45 conferences and 2 book chapters) to his credit which have been published over the years

in various International and National Journals and Conference Proceedings. Dr Kumar

guided one PhD in the area of Process Intensification (Reactive Extraction) and currently, he

is supervising 3 scholars for their doctoral research. Besides this, he has guided 5 ME

Dissertations and around 20 BE Project students under his supervision.

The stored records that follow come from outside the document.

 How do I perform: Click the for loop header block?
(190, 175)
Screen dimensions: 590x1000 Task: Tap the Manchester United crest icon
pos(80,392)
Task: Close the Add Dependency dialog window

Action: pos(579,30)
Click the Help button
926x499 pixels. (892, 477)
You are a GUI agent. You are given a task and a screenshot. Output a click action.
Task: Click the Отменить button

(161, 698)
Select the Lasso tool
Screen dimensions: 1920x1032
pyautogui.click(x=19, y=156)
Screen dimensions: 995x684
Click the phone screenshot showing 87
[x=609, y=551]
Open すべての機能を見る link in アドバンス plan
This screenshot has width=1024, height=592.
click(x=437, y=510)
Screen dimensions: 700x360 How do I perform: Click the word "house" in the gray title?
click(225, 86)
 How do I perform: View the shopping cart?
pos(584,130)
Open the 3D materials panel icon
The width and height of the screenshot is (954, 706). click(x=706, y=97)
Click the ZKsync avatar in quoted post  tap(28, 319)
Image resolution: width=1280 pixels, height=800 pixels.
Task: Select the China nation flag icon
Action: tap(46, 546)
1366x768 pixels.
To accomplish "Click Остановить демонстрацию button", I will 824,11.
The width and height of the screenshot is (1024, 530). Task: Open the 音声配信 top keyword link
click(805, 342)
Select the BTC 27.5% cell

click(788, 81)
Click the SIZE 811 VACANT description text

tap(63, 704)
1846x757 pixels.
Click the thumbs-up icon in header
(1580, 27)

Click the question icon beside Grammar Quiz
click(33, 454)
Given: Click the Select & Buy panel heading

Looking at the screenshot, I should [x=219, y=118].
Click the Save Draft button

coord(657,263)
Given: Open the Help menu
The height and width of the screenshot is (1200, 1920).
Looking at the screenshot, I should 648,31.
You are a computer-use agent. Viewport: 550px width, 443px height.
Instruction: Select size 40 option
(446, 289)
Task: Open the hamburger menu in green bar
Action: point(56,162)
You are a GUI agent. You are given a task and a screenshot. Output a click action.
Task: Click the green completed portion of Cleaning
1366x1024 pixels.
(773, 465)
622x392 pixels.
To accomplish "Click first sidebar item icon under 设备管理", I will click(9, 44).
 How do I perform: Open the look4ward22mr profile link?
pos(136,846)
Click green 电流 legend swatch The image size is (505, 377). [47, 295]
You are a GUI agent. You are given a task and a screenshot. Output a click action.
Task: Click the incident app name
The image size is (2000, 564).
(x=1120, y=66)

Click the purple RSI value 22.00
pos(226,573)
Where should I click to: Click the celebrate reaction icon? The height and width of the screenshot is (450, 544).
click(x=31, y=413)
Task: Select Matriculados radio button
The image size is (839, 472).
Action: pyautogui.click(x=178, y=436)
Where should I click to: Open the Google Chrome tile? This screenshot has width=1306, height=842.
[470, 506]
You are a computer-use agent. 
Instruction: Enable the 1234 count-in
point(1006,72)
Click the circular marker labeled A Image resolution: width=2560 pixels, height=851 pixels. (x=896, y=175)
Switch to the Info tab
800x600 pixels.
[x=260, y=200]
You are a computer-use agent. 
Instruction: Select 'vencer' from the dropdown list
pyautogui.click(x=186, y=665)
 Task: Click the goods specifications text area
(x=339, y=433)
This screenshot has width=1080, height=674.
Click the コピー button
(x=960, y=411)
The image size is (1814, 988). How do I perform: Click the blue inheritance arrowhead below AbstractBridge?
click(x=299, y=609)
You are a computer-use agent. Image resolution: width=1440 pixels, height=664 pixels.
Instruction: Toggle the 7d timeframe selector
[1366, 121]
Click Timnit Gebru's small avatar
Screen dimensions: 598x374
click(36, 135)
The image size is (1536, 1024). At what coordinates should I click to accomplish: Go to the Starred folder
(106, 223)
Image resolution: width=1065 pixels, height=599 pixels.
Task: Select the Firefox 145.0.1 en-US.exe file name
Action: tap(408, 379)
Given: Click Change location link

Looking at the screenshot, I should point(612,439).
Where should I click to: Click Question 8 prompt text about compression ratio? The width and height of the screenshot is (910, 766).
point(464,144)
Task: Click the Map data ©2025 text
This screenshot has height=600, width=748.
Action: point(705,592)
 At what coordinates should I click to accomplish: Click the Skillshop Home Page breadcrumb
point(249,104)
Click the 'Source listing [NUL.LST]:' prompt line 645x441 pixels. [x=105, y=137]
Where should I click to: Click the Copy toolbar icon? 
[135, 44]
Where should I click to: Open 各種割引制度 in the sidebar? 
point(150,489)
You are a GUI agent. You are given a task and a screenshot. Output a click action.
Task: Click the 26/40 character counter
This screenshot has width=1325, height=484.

He is the referee and expert reviewer of 14 International Journals of repute (Journal

of Chemical and Engineering Data, Industrial and Engineering Chemistry Research,

Separation and Purification Technology, Fluid Phase Equilibria, Biotechnology and

Bioprocess Engineering, Desalination etc.). He also reviewed three books of Tata McGraw

Hill publisher. He is awarded Research Project by Department of Science and Technology

(DST), New Delhi, India under Fast Track Scheme for Young Scientists, 2012-2014.

Dr Kumar is the Life member of Indian Institute of Chemical Engineers (IIChE),

Fellow member of International Congress of Chemistry and Environment (ICCE), member

of AIChE for the year - 2010 to 2013, and Executive Committee Member, Lucknow

Regional Centre of IIChE chapter. He organized a national conference on “Technological

Advancements in Chemical and Environmental Engineering (TACEE - 2012)” held at BITS-

Pilani during March 23-24, 2012, and also worked as a Treasurer for SCHEMCON 2012

held during September 27-28, 2012 at BITS-Pilani.